Dass "wir" hier eine gute Krankenversorgung haben, hab ich weder infrage gestellt noch irgendwie erwähnt. So zum Thema "hat nichts mit dem Thema zu tun". Mir gings um den Arbeitnehmerschutz. -
hfjgutzr
Rang: Gastam 17.11.2009 18:33:42
>>Und das haben Chefs zu akzeptieren<<
Ach so, du meinst also bei über 4 Millionen Arbeitslosen finden die Chefs keinen "Gesunden", der deinen Job übernimmt? Träum' weiter... -
peter
Rang: Gastam 17.11.2009 19:01:10
und das hat der chef zu akzeptieren ???
wenn es dafür keine grundlage gibt, muß der chef überhaupt nichts akzeptieren.

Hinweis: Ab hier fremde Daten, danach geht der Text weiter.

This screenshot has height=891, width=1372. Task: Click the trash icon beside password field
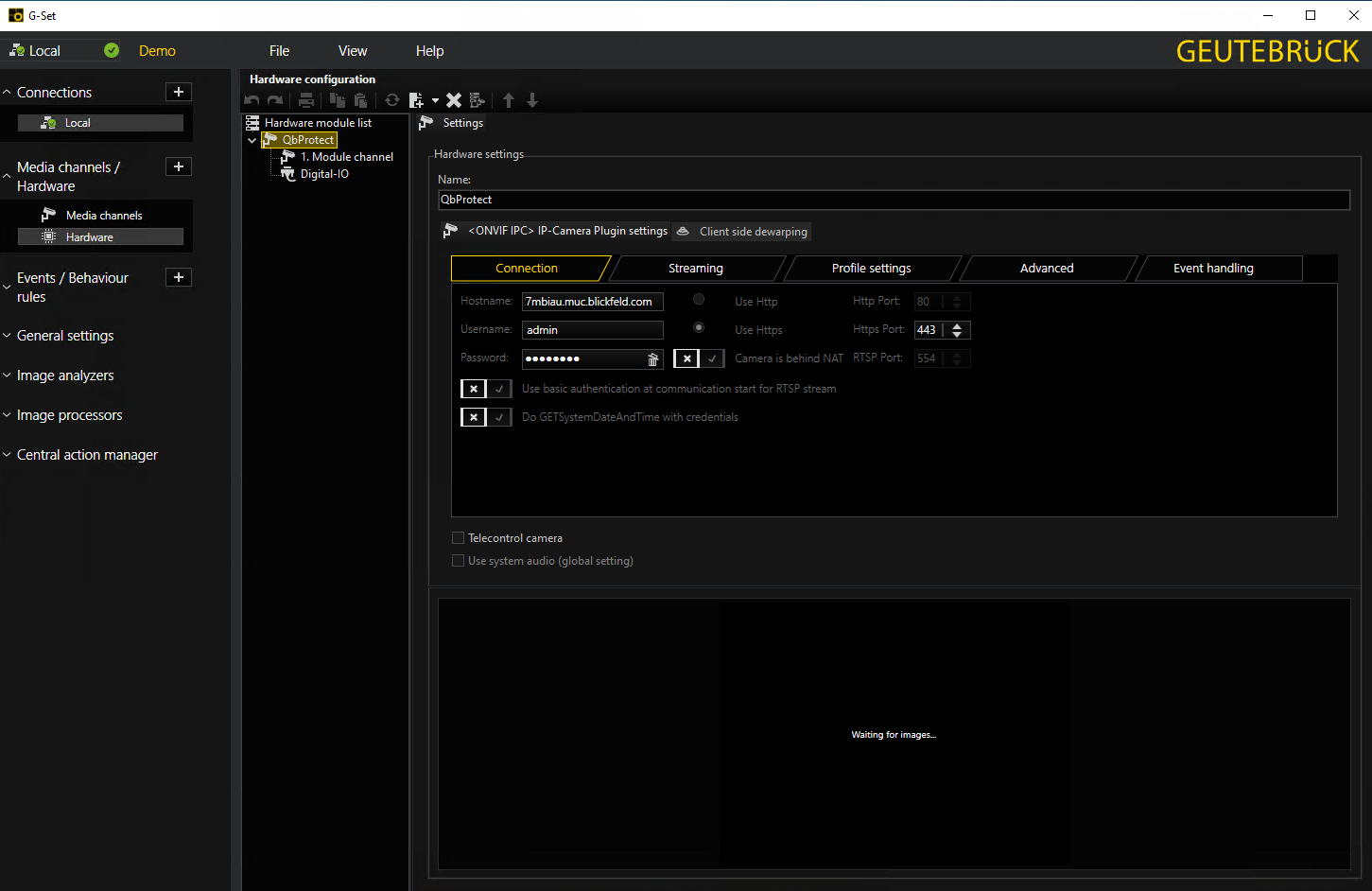point(652,359)
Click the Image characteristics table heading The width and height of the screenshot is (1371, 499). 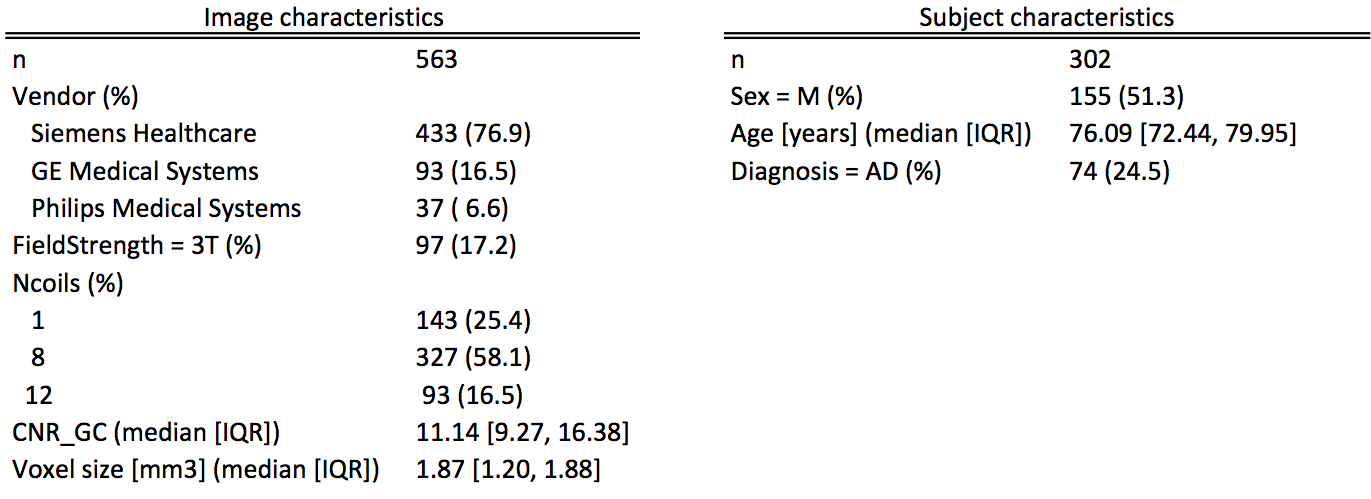[x=324, y=18]
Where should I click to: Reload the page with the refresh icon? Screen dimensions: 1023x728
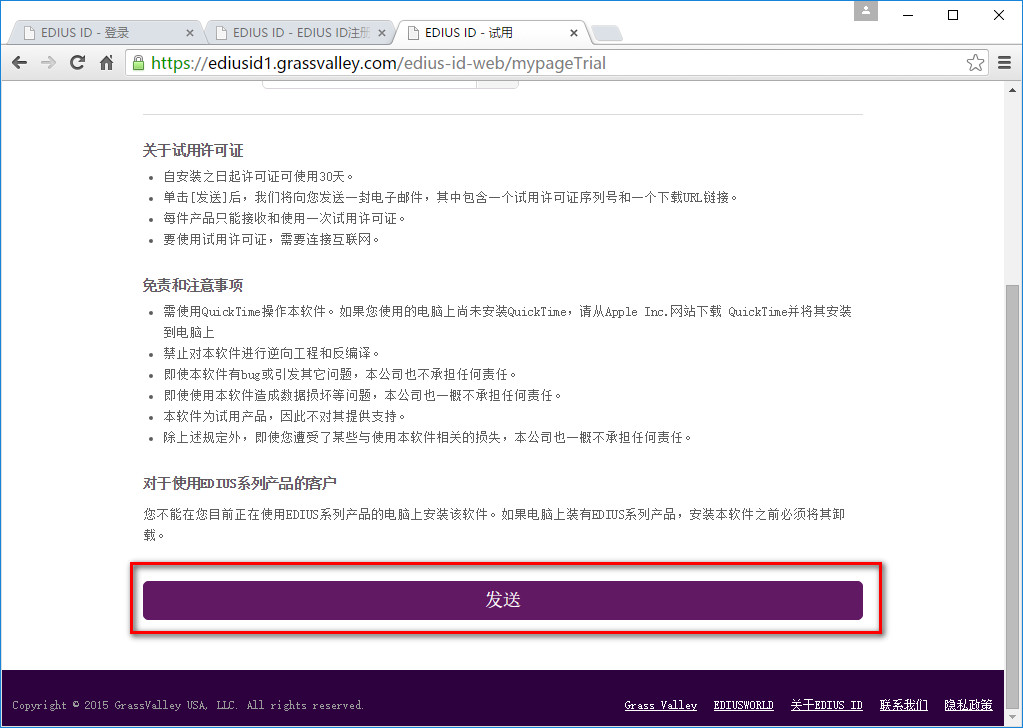tap(77, 62)
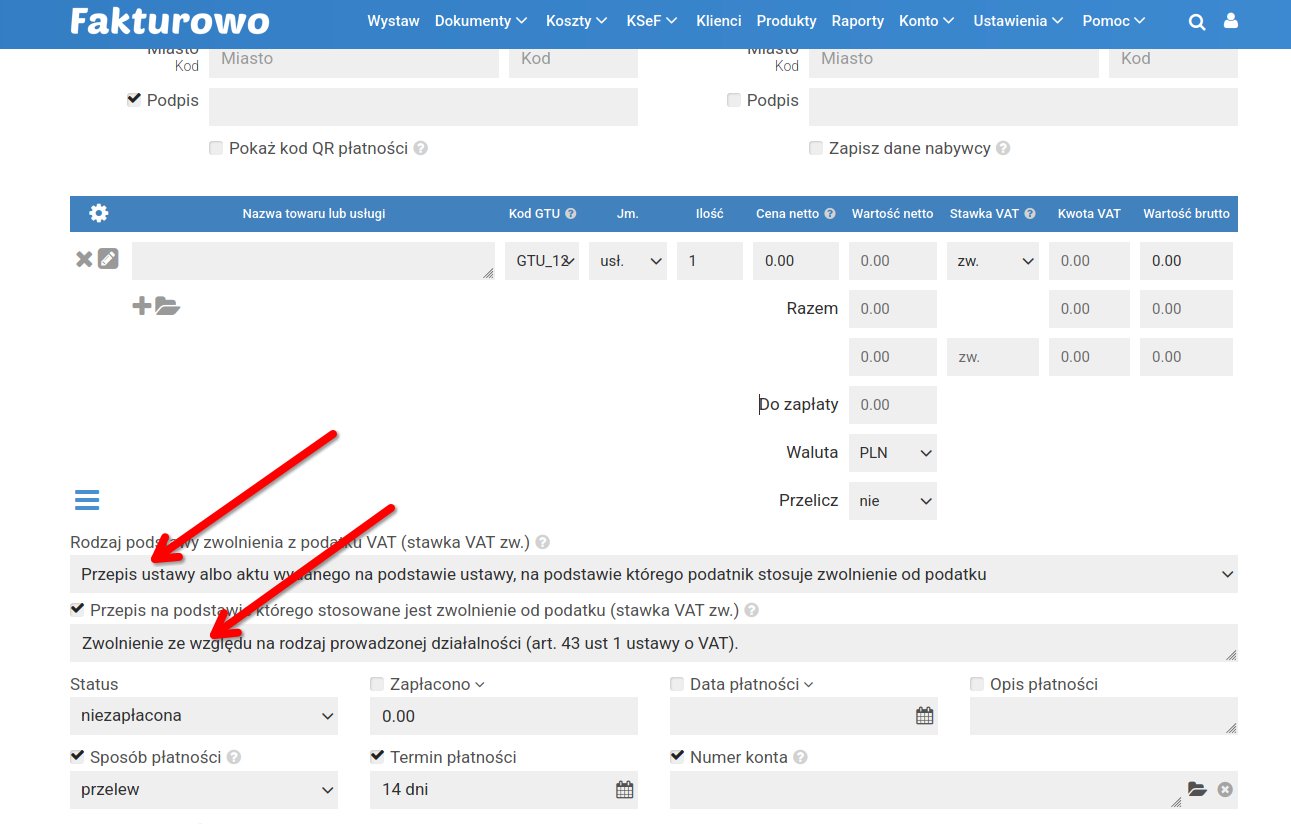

und das ist in d ja das gute, viele sachen sind geregelt.
woanders ist nichts geregelt , da bekommst du einen tritt, und das wars. -
ghfghf
Rang: Gastam 18.11.2009 10:36:12
Der Grund ist gegeben: Die Person hat gesundheitliche Probleme. Werte, die nicht in Ordnung sind. Auf Dauer ist das nicht so toll.
Man lässt Sabbaticals zu, Elternurlaube, kriegt frei für Hochzeiten und Umzüge. (Was ich im Übrigen auch absolut richtig finde.) Aber wenn jemand Hilfe braucht, seine Gesundheit zu verbessern, muss man betteln und wird ggf. abgewiesen?
Vielleicht ist das so, ja. Aber ich bin in diesem Fall umso glücklicher, dass ich das anders erlebt habe und erlebe. Für meine Begriffe ist die Indikation gegeben und es soll jedem Diabetiker ermöglicht werden, eine Schulung zu besuchen, wenn diese notwendig ist.
Falls ich das falsch sehe und man mehr Härte zeigen sollte gegenüber chronisch kranken Menschen, dann tuts mir leid, dass ich ein solcher Weichbecher bin und entschuldige mich vielmals.